__YOUR INSTRUCTIONS__.
Using the listing below, set down each line from the line containing "Given: Add a Header Condition Policy entry" through the line containing "Given: Click the Edit rsync Account button", both ends included, exactly and with nothing added.

__INFORMATION SHOWN__.
════════

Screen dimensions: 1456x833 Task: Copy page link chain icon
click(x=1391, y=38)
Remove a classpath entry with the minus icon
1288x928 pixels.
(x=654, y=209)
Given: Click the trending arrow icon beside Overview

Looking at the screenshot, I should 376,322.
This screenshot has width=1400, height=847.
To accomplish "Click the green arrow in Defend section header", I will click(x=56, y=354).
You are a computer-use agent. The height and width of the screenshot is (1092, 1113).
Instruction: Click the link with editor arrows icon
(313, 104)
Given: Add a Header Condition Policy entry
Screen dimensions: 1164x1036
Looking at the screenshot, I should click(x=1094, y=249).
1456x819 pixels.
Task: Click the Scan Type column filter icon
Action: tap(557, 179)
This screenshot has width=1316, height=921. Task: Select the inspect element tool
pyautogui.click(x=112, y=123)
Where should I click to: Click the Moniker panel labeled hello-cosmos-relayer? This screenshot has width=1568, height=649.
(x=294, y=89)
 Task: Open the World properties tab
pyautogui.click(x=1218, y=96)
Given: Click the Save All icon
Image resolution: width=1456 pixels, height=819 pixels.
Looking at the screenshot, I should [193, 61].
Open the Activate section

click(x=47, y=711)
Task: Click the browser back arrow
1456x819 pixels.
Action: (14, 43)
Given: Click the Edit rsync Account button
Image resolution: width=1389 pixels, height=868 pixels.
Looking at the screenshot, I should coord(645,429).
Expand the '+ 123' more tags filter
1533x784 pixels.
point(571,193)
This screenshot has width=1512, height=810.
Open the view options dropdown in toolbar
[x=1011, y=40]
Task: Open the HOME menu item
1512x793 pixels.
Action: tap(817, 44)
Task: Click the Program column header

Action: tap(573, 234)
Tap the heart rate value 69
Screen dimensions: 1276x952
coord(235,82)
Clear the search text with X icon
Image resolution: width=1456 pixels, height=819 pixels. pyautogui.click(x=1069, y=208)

════════

__ANSWER TO THIS PROBLEM__.
Given: Add a Header Condition Policy entry
Screen dimensions: 1164x1036
Looking at the screenshot, I should click(x=1094, y=249).
1456x819 pixels.
Task: Click the Scan Type column filter icon
Action: tap(557, 179)
This screenshot has width=1316, height=921. Task: Select the inspect element tool
pyautogui.click(x=112, y=123)
Where should I click to: Click the Moniker panel labeled hello-cosmos-relayer? This screenshot has width=1568, height=649.
(x=294, y=89)
 Task: Open the World properties tab
pyautogui.click(x=1218, y=96)
Given: Click the Save All icon
Image resolution: width=1456 pixels, height=819 pixels.
Looking at the screenshot, I should [193, 61].
Open the Activate section

click(x=47, y=711)
Task: Click the browser back arrow
1456x819 pixels.
Action: (14, 43)
Given: Click the Edit rsync Account button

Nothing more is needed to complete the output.